(WRITTEN INSTRUCTION):
Copy out the rows from the line containing "Task: Go forward with the right arrow" through the line containing "pyautogui.click(x=558, y=496)", inclusive, with the pictures omitted.

(DATA SHOWN):
*-*-*
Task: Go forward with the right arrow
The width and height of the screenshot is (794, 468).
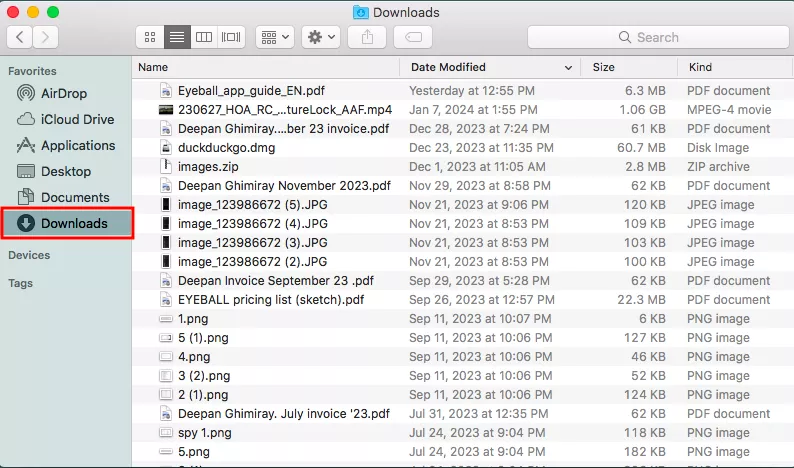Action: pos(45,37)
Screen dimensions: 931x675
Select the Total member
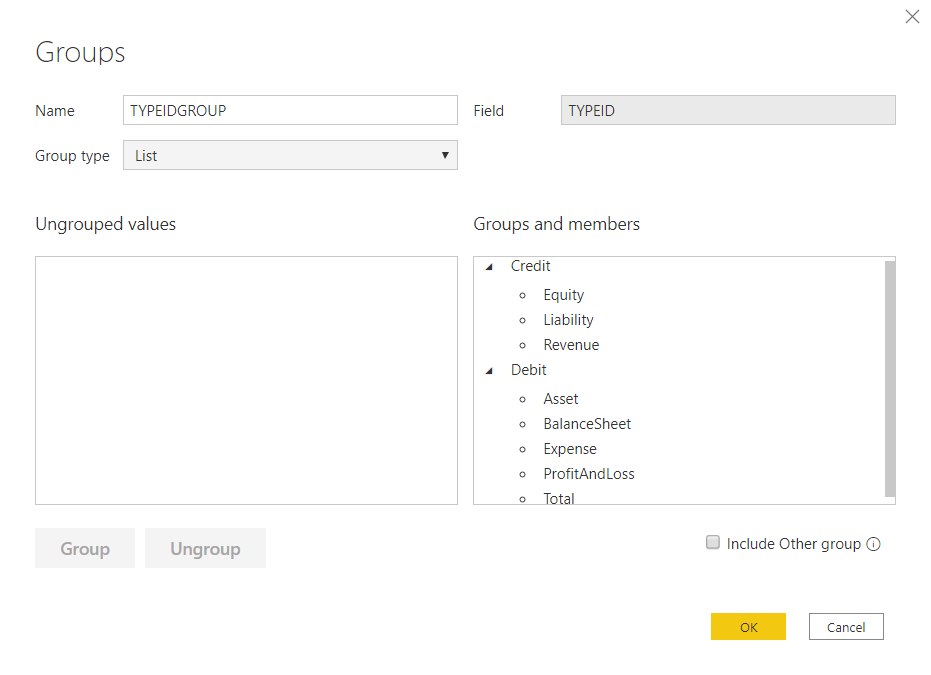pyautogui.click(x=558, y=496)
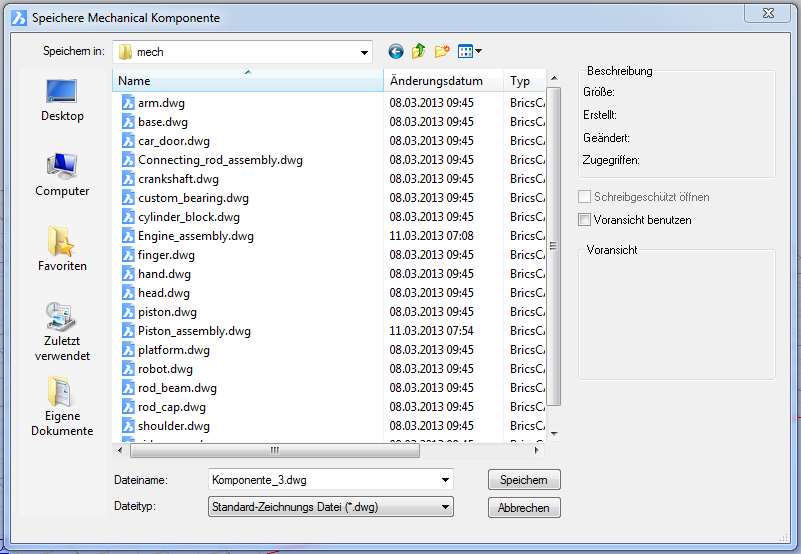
*-*-*
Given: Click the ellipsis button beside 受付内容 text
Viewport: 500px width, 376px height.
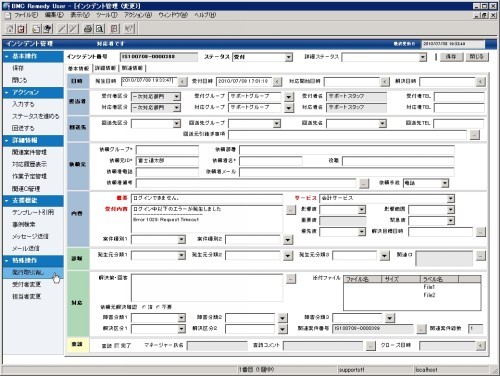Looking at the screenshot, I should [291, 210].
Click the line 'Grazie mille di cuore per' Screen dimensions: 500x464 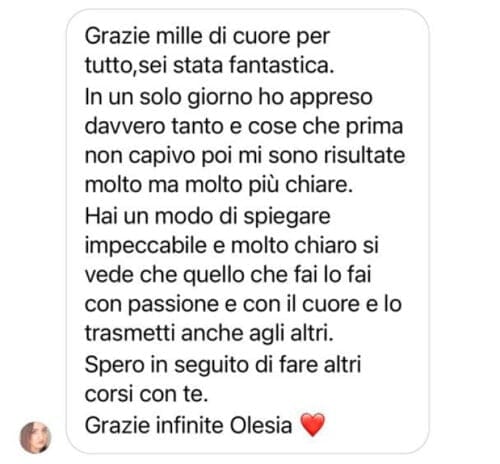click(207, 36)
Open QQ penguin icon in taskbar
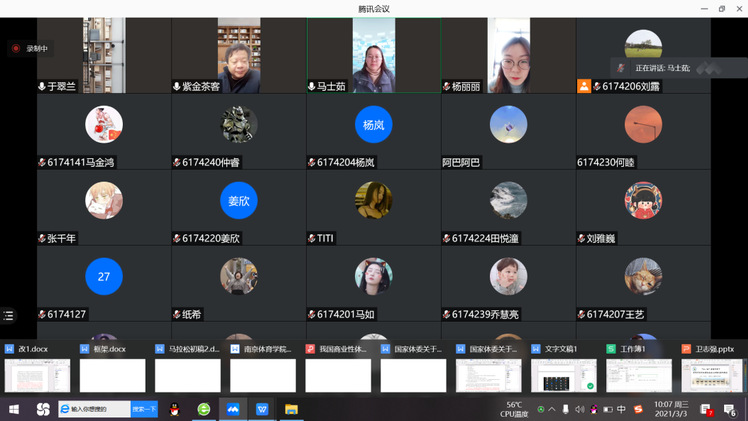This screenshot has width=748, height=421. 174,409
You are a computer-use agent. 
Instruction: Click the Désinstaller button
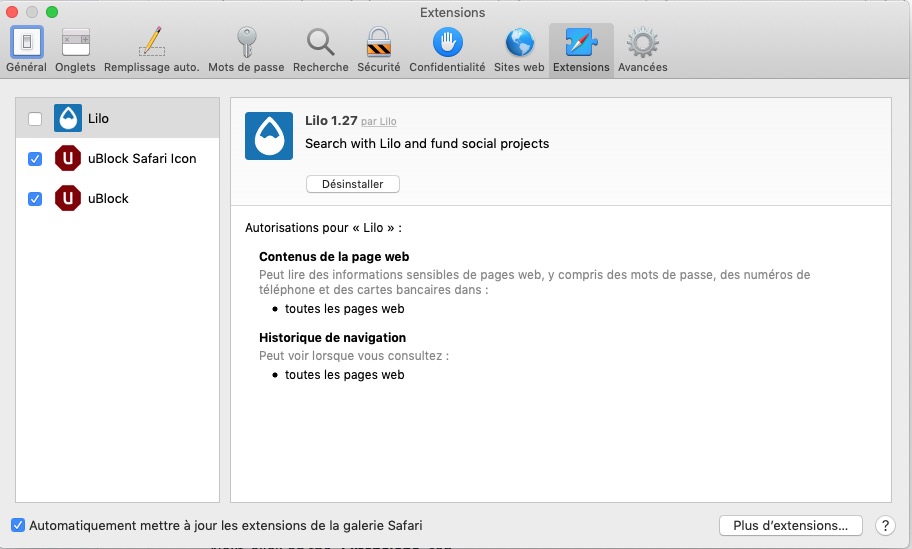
*-*-*
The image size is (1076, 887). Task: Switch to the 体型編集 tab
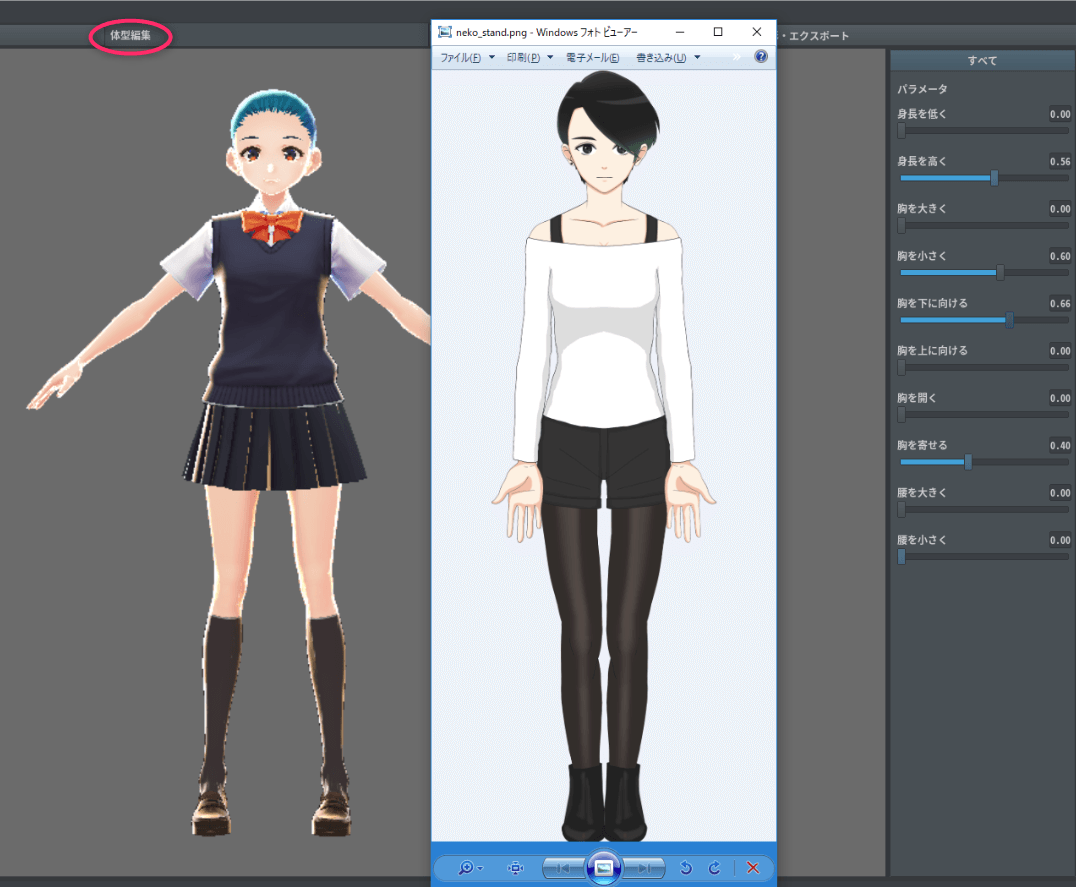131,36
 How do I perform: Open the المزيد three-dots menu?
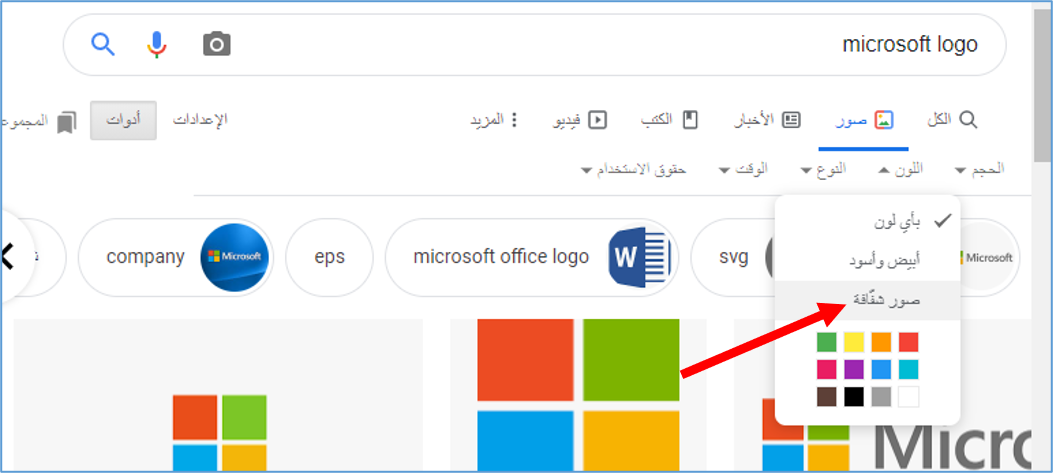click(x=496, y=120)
*-*-*
(FULL RESPONSE):
Task: Go forward with the right arrow
The width and height of the screenshot is (794, 468).
Action: pos(45,37)
Screen dimensions: 931x675
Select the Total member
pyautogui.click(x=558, y=496)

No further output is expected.